Well, it’s all brewing up nicely, isn’t it? The austerity chickens are coming home to roost and only the most slavish Tory ideologues can willfully avoid the obvious conclusions. Civil society in general is falling apart, but I’ll confine myself for the moment to Education, where several interesting threads are coalescing.

First the knife crime and exclusion conundrum. It is absolutely staggering just how totally wrong the politicians and commentators, intelligent people all, can get this. Why can’t they be bothered to do some proper research or get briefed by someone who knows what they are talking about?
The general thrust of the “argument” put forward by lazy hacks seems to be: Crisis in number of deaths and attacks involving young people and knives. Plus surge in permanent exclusions from school. Plus Ofsted’s belated concern about schools using “off-rolling” to manipulate their figures. The answer is obvious. It’s the schools’ fault for excluding too many students, who are left as vulnerable, easy prey for hardened criminals. And the media crew fall over themselves, hugging themselves with glee, as an opportunity presents itself for them to indulge in one of their favourite pastimes, Teacher bashing. An easy narrative, that they can get three or four weeks of cheap copy from.
The trouble is, it’s far too important to shrug one’s shoulders and move on. The track record of Government in making populist policy on the back of misleading headlines goes back a long way. Sometimes it comes back to bite the perpetrator (See Sajid Javid wriggling in the backlash of his nakedly populist, inhumane edict on Shamima Begum and her baby), but generally it bites us, The British People, as we are routinely referred to these days.

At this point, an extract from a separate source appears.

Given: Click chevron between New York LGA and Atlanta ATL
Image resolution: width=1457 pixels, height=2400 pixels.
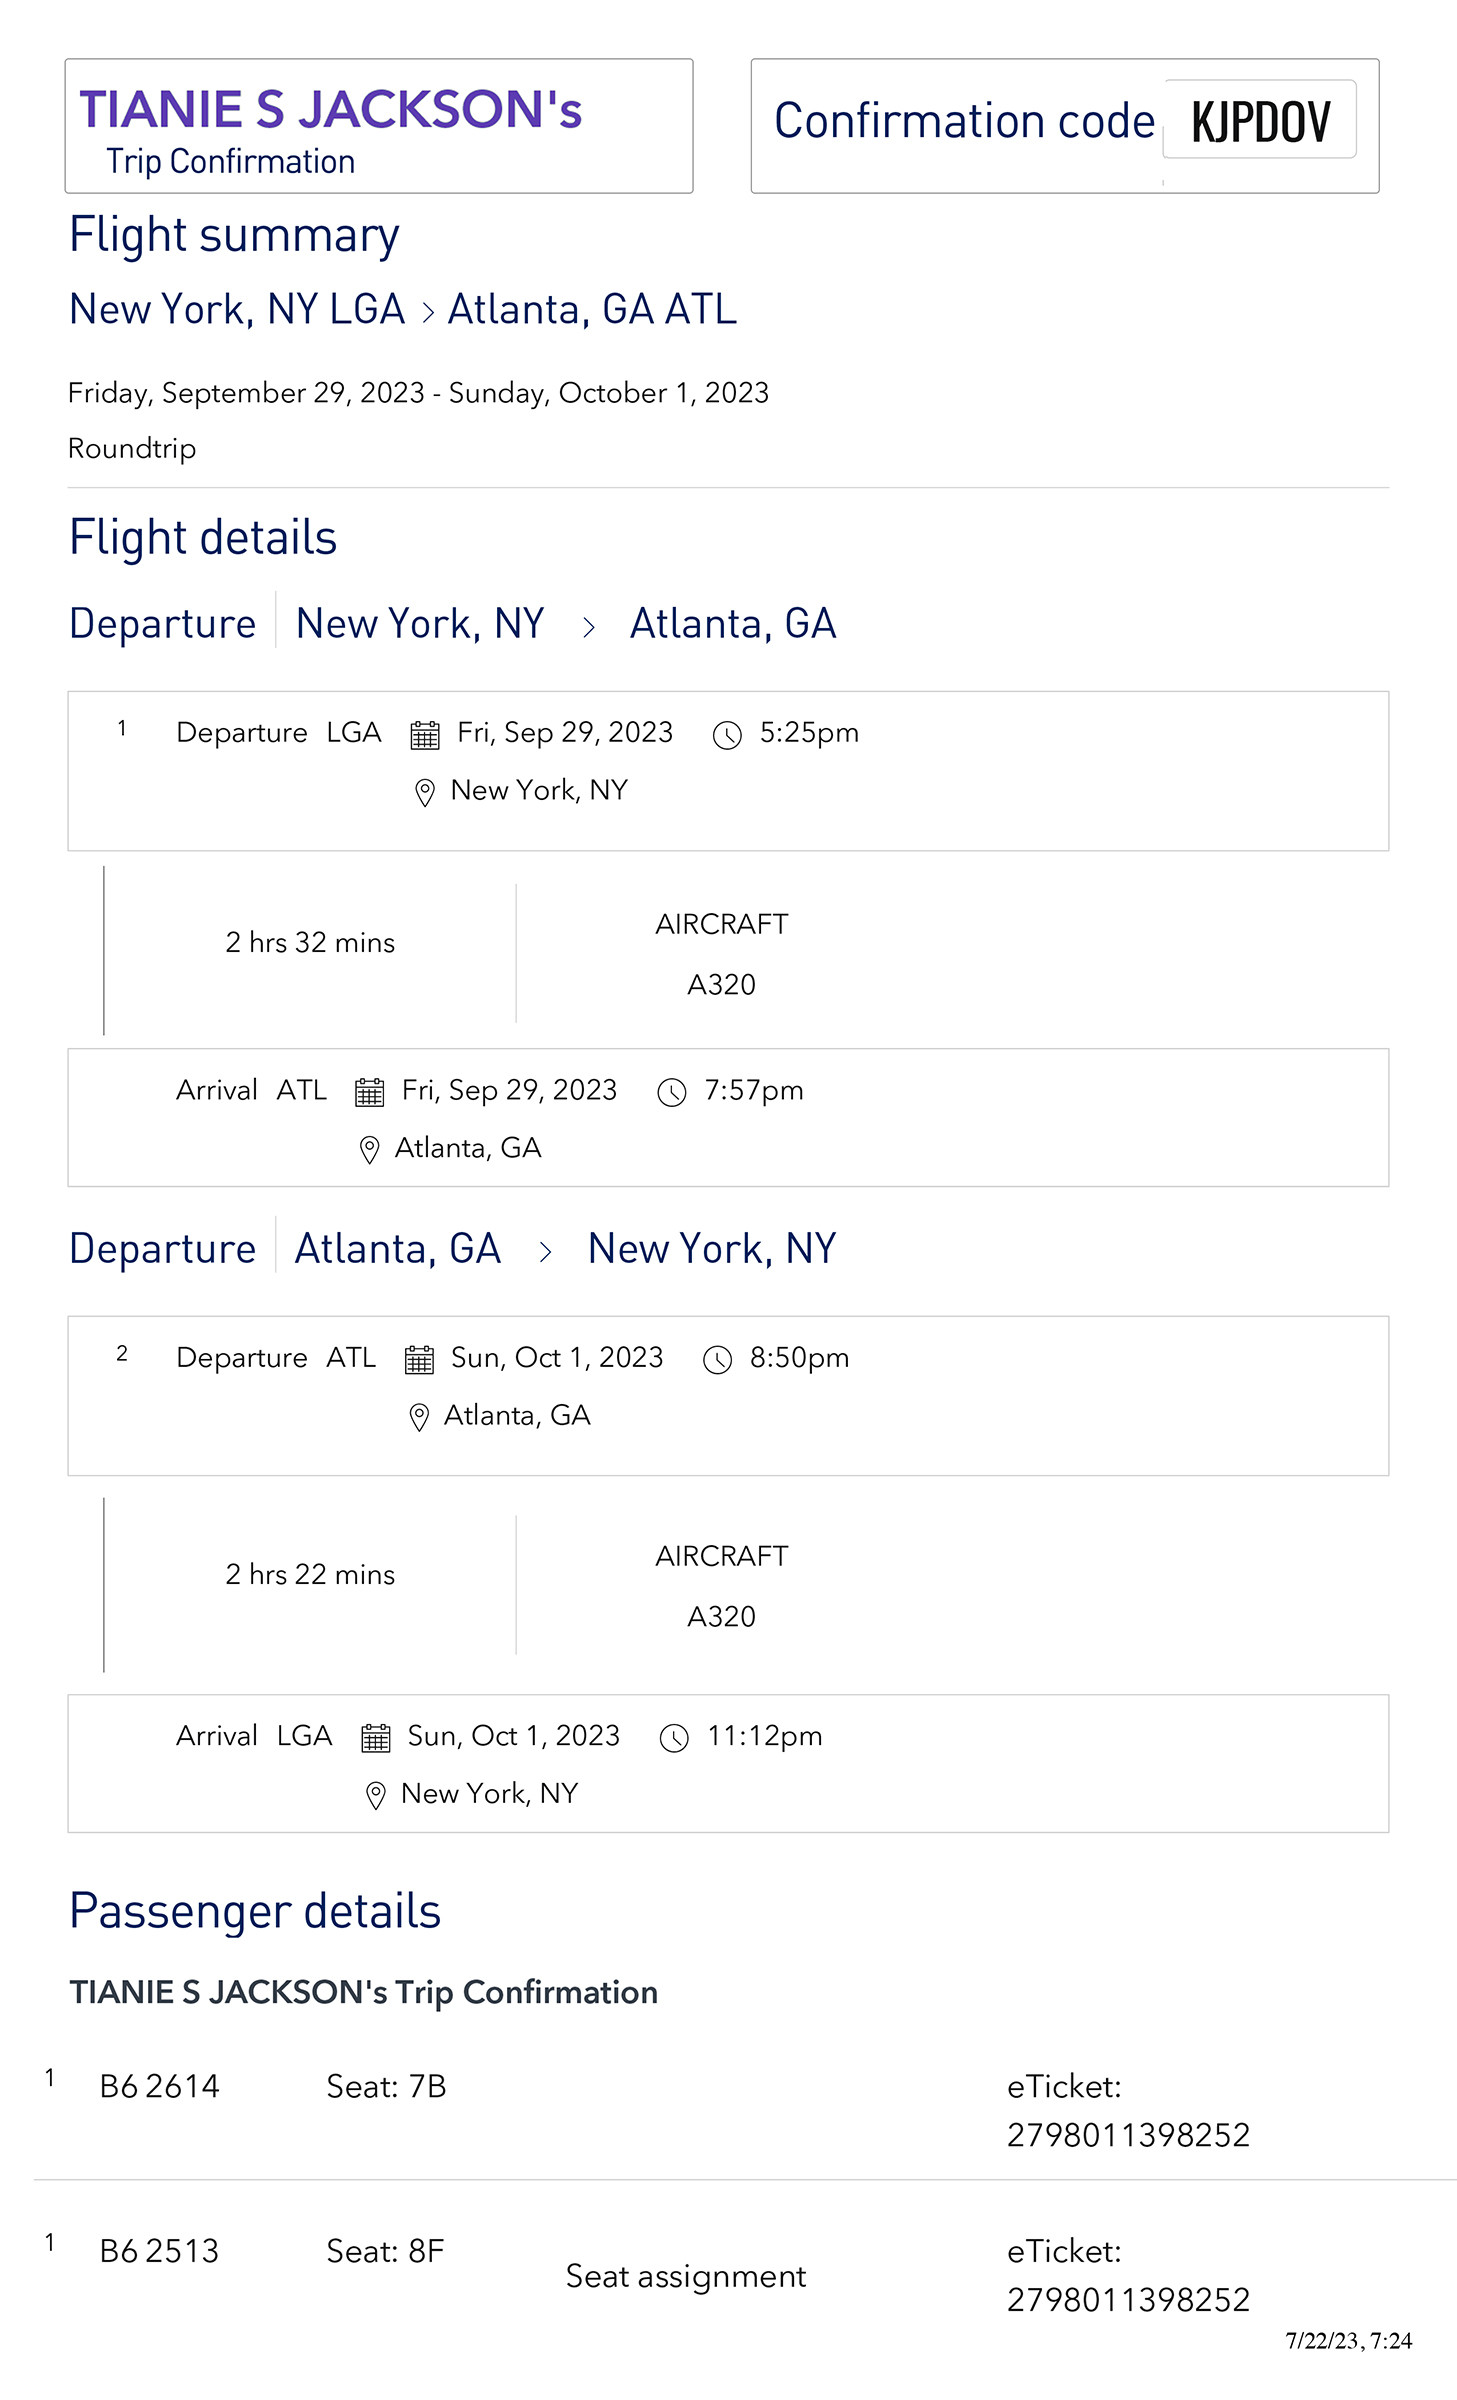Looking at the screenshot, I should [x=428, y=312].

Let’s separate exclusions from Off-Rolling for a start. Off-Rolling is an indefensible practice that has only one motivator: to massage performance table figures for the benefit of the school. If accountability measures are so high -stakes that people’s jobs are at risk, then it’s fairly obvious that the ever- resourceful school leadership community will come up with allowable scams to achieve better headline figures. I don’t blame them for this. School leadership is an incredibly stressful, pressured and difficult job. The thing that constantly takes me by surprise is the way that the powers that be (The DFE and Ofsted) profess surprise, shock and disappointment that schools are behaving in ways that are a direct result of policies implemented by the DFE and Ofsted, as if it is nothing to do with them. Rather than blame schools and heads, change the accountability system and use a bit of imagination when you’re about it.
Permanent exclusions are an entirely different matter. On the Today Programme on Radio 4 last week, Justin Webb casually used the phrase “a handful of tricky students” to describe the kids that were being permanently excluded, as if schools couldn’t be bothered to deal with them in-house. It was another one of those moments of banging the dashboard and screaming at the radio, much to the surprise and amusement of other drivers on the M25.

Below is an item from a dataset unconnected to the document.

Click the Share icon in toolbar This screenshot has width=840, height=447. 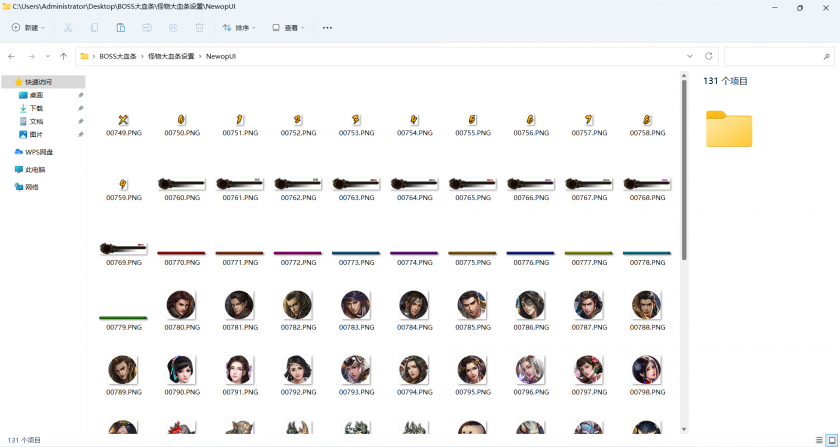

Schools absolutely need the facility to remove students from classroom, for the benefit of the rest of the class, and for the benefit of the child being removed. If it has got to that point, the school is clearly not meeting the needs of the child and another solution has to be sought. In my experience, permanent exclusions are the front sheet of a very thick file detailing all of the efforts that the school has made to engage with the child and the family. It is not a decision taken lightly.

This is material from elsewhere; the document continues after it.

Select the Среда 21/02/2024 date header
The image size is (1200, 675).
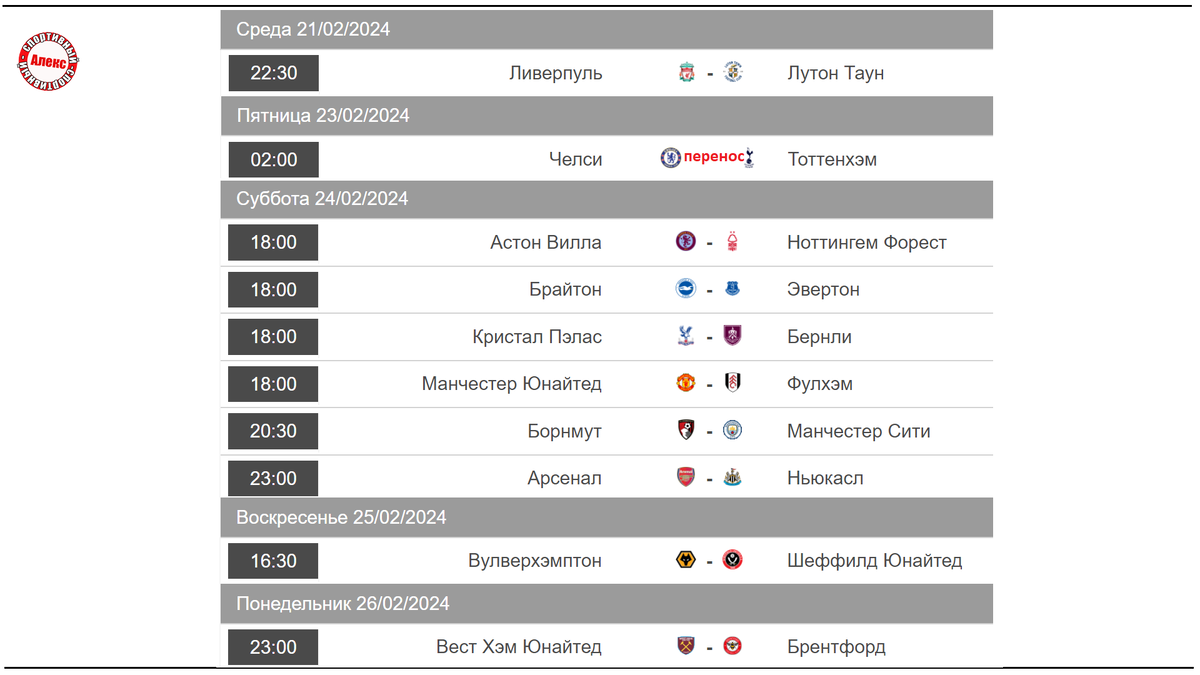607,29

The kids who are off-rolled are much more likely to be dealt with by a chat with the parent, usually the mother, where it is politely explained that they might like to take their child out of school for the the last two terms to avoid them being permanently excluded, with that forever on their record. They become officially home schooled. The school agrees to let the kid sit the exams at the school, usually in a separate room from the rest of Year 11. These deals often come with offers of help with revision materials etc, which is a sweetener. The school has effectively washed its hands of the “tricky student” because they do not figure in the results.
The numbers are increasing in part because of Gove’s boneheaded imposition of the new exams which make the experience of many troubled and challenging children even more alienating than they were already. (see my blog from Feb5th on this: https://growl.blog/2019/02/12/english-teaching-paradise-lost ) Kids vote with their feet. If you want to do something about Los Disaparecidos sort out the curriculum so it meets the needs of the students rather than the needs of Tory politicians pandering to the ghastly conference attendees.
The issue is not with exclusion, it’s with the next step. Exclusion to what? And this takes me back to the first point at the beginning of this piece. It’s a question of money and austerity. You can’t do Education on the cheap. It’s an investment, not a burden, and you get what you pay for. Pupil Referral Units need a massive injection of money, sustained and guaranteed over years. It needs to be transformed explicitly into a high status career track for teachers, a place where behaviour specialists, therapists, educationalists, highly skilled subject teachers come together and work with small numbers of excluded students. Top quality people need to be incentivised to choose that route as a career track. I’m sure that the top quality people who are already working in that sector, would benefit massively from such an approach and would welcome it.
Of course, this won’t happen. History teaches us that the same inadequate, careerist Government Ministers will make the same inadequate, populist policy decisions, piling further responsibilities onto schools with less money and with their hands tied behind their backs. I fully expect someone will soon pompously announce to camera that a) they are giving the police extra powers and b) they are banning permanent exclusions from schools. Phew, thank goodness for that. Sorted!